▶ **Objectif A**: Mettez sous forme de liste numérotée les lignes des enregistrements situées entre celle qui contient « Click the Cut scissors icon » et la fin des enregistrements, ces deux bornes comprises. Omettez les lignes vides.

Quels sont donc vos rapports avec les organisateurs des Kundé ?
Nous n’avons aucun problème avec
les organisateurs de cet évènement. Je vous informe que j’ai plusieurs fois participé
aux Kundé en tant que journaliste et, j’ai même eu l’honneur d’être membre du
jury de cette manifestation. En aucun moment les organisateurs n’ont voulu
saboter les FAMA. Le promoteur a même souhaité la bienvenue à notre bébé dans
des interviews qu’il a accordés. Néanmoins je tiens à le dire que le Burkina
est dans une dynamique et qu’il ne faudra pas voir d’un mauvais œil si d’autres
manifestations de la même nature et du même acabit viennent à se créer. La
différence va résider au niveau de l’organisation, et il faut reconnaître que
les Kundé ont réussi pour ce qui concerne cela. La beauté du tapis c’est la
mosaïque des couleurs, comme le disait Senghor. La force de notre show-biz
serait qu’il y ait beaucoup de manifestations. Il ne faut pas embrigader les
esprits pour juste un évènement ou bien qu’il faille que l’un cesse pour que
l’autre commence. Non ! Cependant, je suis d’accord qu’au vu de l’absence
de sponsors, ça risque de plomber certaines manifestations. Mais nous espérons
que les politiques permettront d’avoir davantage d’accompagnements.
Certaines personnes réclament la paternité des FAMA ; qu’en est-il
exactement pour ce qui concerne l’origine et l’appellation de
l’évènement ?

▶ **Objectif B**: Relevez tous les noms propres qui figurent dans l'entretien, chacun une seule fois.

▶ **Enregistrements**:
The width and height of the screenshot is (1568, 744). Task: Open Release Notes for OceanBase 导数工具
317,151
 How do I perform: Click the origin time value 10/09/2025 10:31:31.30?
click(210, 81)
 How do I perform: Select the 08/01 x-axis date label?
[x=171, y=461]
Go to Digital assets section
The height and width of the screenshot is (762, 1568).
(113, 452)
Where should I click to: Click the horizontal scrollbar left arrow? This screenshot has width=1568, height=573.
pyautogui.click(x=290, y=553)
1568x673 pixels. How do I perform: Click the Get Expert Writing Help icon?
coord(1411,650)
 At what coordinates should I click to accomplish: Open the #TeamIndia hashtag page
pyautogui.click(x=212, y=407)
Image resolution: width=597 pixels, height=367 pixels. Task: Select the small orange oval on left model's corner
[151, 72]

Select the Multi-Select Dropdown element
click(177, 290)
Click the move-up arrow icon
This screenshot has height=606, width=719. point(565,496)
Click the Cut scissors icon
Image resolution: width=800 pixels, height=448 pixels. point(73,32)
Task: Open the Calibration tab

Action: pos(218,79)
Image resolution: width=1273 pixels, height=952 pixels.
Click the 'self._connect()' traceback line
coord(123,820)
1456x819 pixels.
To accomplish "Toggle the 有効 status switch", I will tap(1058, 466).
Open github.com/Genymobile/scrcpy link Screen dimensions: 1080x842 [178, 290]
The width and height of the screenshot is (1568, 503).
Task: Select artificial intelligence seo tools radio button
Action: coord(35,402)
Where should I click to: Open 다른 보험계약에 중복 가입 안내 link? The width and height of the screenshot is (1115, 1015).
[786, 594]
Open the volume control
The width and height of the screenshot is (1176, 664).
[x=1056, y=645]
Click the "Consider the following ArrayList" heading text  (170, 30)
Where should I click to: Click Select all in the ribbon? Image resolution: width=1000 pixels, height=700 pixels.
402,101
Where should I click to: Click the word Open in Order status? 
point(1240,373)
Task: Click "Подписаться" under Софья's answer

▶ **Réponse complète A**:
1. Click the Cut scissors icon
2. Image resolution: width=800 pixels, height=448 pixels. point(73,32)
3. Task: Open the Calibration tab
4. Action: pos(218,79)
5. Image resolution: width=1273 pixels, height=952 pixels.
6. Click the 'self._connect()' traceback line
7. coord(123,820)
8. 1456x819 pixels.
9. To accomplish "Toggle the 有効 status switch", I will tap(1058, 466).
10. Open github.com/Genymobile/scrcpy link Screen dimensions: 1080x842 [178, 290]
11. The width and height of the screenshot is (1568, 503).
12. Task: Select artificial intelligence seo tools radio button
13. Action: coord(35,402)
14. Where should I click to: Open 다른 보험계약에 중복 가입 안내 link? The width and height of the screenshot is (1115, 1015).
15. [786, 594]
16. Open the volume control
17. The width and height of the screenshot is (1176, 664).
18. [x=1056, y=645]
19. Click the "Consider the following ArrayList" heading text  (170, 30)
20. Where should I click to: Click Select all in the ribbon? Image resolution: width=1000 pixels, height=700 pixels.
21. 402,101
22. Where should I click to: Click the word Open in Order status? 
23. point(1240,373)
24. Task: Click "Подписаться" under Софья's answer

▶ **Réponse complète B**:
- Kundé
- FAMA
- Burkina
- Senghor